2021-06-25 12:55:11,129 INFO namenode.NameNode: SHUTDOWN_MSG:
/************************************************************
SHUTDOWN_MSG: Shutting down NameNode at localhost/127.0.0.1
************************************************************/
7、 修改hdfs启动、停止脚本
修改start-dfs.sh,stop-dfs.sh脚本,在文件头部增加如下脚本:
HDFS_DATANODE_USER=hadoop
HADOOP_SECURE_DN_USER=hadoop
HDFS_NAMENODE_USER=hadoop
HDFS_SECONDARYNAMENODE_USER=hadoop
8、启动dfs
执行start-dfs.sh启动完成后,执行jps查看启动进程,如果有如下四个进程则启动成功:
[hadoop@localhost hadoop]$ jps
114497 Jps
113914 NameNode
114314 SecondaryNameNode
114044 DataNode
若namenode或者其他进程无法启动,一定要去logs下查看日志
浏览器输入http://ip:9870/访问hdfs管理界面,其中ip地址为部署服务器地址。
关闭命令
stop-dfs.sh
9、启动yarn
执行start-yarn.sh启动完成后,执行jps查看启动进程,如果有如下NodeManager、ResourceManager进程则启动成功:
[hadoop@localhost hadoop]$ jps
113914 NameNode
114314 SecondaryNameNode
121629 NodeManager
114044 DataNode
121516 ResourceManager
121759 Jps
浏览器输入http://ip:8088/访问yarn管理界面,其中ip地址为部署服务器地址。
关闭命令
stop-yarn.sh
8、查看日志
cd logs/
tail -300f hadoop-hadoop-namenode-localhost.localdomain.log
#export HADOOP_ROOT_LOGGER=DEBUG,console
9、 常见问题
Q1:按照以上流程跑起来后,jps查看,未发现namenode进程
A1: 进入到logs/目录查看namenode的日志,发现如下错误:
2021-07-05 16:23:01,750 INFO org.apache.hadoop.metrics2.impl.MetricsSystemImpl: Stopping NameNode metrics system...
2021-07-05 16:23:01,750 INFO org.apache.hadoop.metrics2.impl.MetricsSystemImpl: NameNode metrics system stopped.
2021-07-05 16:23:01,751 INFO org.apache.hadoop.metrics2.impl.MetricsSystemImpl: NameNode metrics system shutdown complete.
2021-07-05 16:23:01,761 ERROR org.apache.hadoop.hdfs.server.namenode.NameNode: Failed to start namenode.

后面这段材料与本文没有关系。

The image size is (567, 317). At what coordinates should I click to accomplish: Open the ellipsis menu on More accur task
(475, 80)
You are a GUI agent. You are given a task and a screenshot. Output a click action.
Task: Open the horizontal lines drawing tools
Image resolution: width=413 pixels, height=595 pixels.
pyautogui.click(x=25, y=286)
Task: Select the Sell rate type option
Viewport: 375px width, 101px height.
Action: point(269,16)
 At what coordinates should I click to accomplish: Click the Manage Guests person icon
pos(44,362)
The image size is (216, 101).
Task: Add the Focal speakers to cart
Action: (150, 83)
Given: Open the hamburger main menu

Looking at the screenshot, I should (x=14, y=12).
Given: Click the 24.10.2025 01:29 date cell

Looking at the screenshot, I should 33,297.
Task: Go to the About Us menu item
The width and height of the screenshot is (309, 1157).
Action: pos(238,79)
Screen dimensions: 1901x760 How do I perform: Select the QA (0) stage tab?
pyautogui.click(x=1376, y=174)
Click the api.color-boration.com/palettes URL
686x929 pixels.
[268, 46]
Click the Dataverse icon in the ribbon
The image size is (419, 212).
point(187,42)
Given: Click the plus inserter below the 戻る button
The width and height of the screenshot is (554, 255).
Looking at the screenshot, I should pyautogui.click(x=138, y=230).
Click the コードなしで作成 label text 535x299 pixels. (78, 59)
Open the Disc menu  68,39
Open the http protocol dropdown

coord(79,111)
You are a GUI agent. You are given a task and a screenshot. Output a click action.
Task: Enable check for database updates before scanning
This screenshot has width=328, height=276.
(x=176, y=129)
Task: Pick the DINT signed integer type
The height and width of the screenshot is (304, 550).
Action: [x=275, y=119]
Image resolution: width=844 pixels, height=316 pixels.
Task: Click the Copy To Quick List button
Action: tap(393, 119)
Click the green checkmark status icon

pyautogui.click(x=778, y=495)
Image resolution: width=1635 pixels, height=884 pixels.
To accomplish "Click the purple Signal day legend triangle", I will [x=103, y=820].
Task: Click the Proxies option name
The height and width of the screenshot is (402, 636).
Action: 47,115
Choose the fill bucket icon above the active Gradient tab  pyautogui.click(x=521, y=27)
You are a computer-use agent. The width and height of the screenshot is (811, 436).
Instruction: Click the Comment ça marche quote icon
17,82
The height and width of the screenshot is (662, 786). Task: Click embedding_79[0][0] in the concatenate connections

java.net.BindException: Problem binding to [localhost:9000] java.net.BindException: Address already in use; For more details see: http://wiki.apache.org/hadoop/BindException
at sun.reflect.NativeConstructorAccessorImpl.newInstance0(Native Method)
at sun.reflect.NativeConstructorAccessorImpl.newInstance(NativeConstructorAccessorImpl.java:62)
] java.net.BindException: Address already in use; For more details see: http://wiki.apache.org/hadoop/BindException
at sun.reflect.NativeConstructorAccessorImpl.newInstance0(Native Method)
at sun.reflect.NativeConstructorAccessorImpl.newInstance(NativeConstructorAccessorImpl.java:62)
这问题明显是9000端口占用引起的冲突,修改端口值即可解决问题。由于没有日志意识,导致该问题困扰自己一下午。
ps:其它遇到的问题都在安装步骤里完善了,这里就不再赘述。
Hadoop安装对Linux基础知识要求较高,所以它的学习门槛相对较高一些。本人也是亲自踩了若干坑,也是巩固了自己的基础知识,记录如上,欢迎大家来沟通交流。